RAW DATA Block Start

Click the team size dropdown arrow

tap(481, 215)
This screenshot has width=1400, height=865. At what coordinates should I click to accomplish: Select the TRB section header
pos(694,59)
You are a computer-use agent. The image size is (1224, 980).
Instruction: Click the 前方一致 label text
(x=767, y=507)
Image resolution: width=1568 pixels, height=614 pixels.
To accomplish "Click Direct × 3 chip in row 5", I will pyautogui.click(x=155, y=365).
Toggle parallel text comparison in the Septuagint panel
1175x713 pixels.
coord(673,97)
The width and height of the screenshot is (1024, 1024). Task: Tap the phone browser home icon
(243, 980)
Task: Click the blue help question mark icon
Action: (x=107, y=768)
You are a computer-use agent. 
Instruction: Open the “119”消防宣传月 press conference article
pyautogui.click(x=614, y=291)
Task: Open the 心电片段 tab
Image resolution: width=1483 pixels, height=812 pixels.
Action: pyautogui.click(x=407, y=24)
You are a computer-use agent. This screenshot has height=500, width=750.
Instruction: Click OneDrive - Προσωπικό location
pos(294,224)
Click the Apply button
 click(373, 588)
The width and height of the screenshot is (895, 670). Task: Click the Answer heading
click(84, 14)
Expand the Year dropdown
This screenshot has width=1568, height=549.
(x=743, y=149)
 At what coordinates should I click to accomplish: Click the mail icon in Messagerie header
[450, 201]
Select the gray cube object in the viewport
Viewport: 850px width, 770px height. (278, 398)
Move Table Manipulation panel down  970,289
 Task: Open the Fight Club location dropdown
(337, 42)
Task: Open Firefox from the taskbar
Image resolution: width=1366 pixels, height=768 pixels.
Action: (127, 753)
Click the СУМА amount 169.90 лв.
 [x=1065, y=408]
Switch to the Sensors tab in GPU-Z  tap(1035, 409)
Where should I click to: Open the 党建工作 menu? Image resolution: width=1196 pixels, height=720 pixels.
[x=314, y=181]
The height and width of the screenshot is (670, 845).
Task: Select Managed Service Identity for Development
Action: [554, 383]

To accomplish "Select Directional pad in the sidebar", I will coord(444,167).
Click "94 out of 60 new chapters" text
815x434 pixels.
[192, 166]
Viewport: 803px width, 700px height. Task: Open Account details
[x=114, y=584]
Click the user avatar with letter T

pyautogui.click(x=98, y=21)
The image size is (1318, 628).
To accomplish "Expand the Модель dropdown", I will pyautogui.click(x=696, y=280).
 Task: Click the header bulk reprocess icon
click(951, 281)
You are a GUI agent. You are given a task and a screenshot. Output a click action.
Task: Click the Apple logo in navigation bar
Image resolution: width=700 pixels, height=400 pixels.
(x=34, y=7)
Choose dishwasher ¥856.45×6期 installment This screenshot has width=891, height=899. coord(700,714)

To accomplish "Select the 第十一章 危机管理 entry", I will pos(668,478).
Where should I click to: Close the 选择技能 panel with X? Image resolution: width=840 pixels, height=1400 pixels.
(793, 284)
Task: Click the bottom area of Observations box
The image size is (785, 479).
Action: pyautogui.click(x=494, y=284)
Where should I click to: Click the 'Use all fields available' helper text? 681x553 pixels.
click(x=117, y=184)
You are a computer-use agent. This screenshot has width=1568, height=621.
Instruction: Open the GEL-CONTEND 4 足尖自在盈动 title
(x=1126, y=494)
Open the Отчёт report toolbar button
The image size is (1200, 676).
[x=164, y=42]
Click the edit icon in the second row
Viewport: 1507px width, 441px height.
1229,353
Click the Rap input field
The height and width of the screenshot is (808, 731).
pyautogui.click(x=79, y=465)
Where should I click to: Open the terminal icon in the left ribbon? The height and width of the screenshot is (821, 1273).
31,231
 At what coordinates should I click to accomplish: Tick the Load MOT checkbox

RAW DATA Block End

▶ [WHAT YOU SHOULD DO]: Please state how many lines in the entries above include the word "agent", giving only the number.

▶ [TASK ANSWER]: 5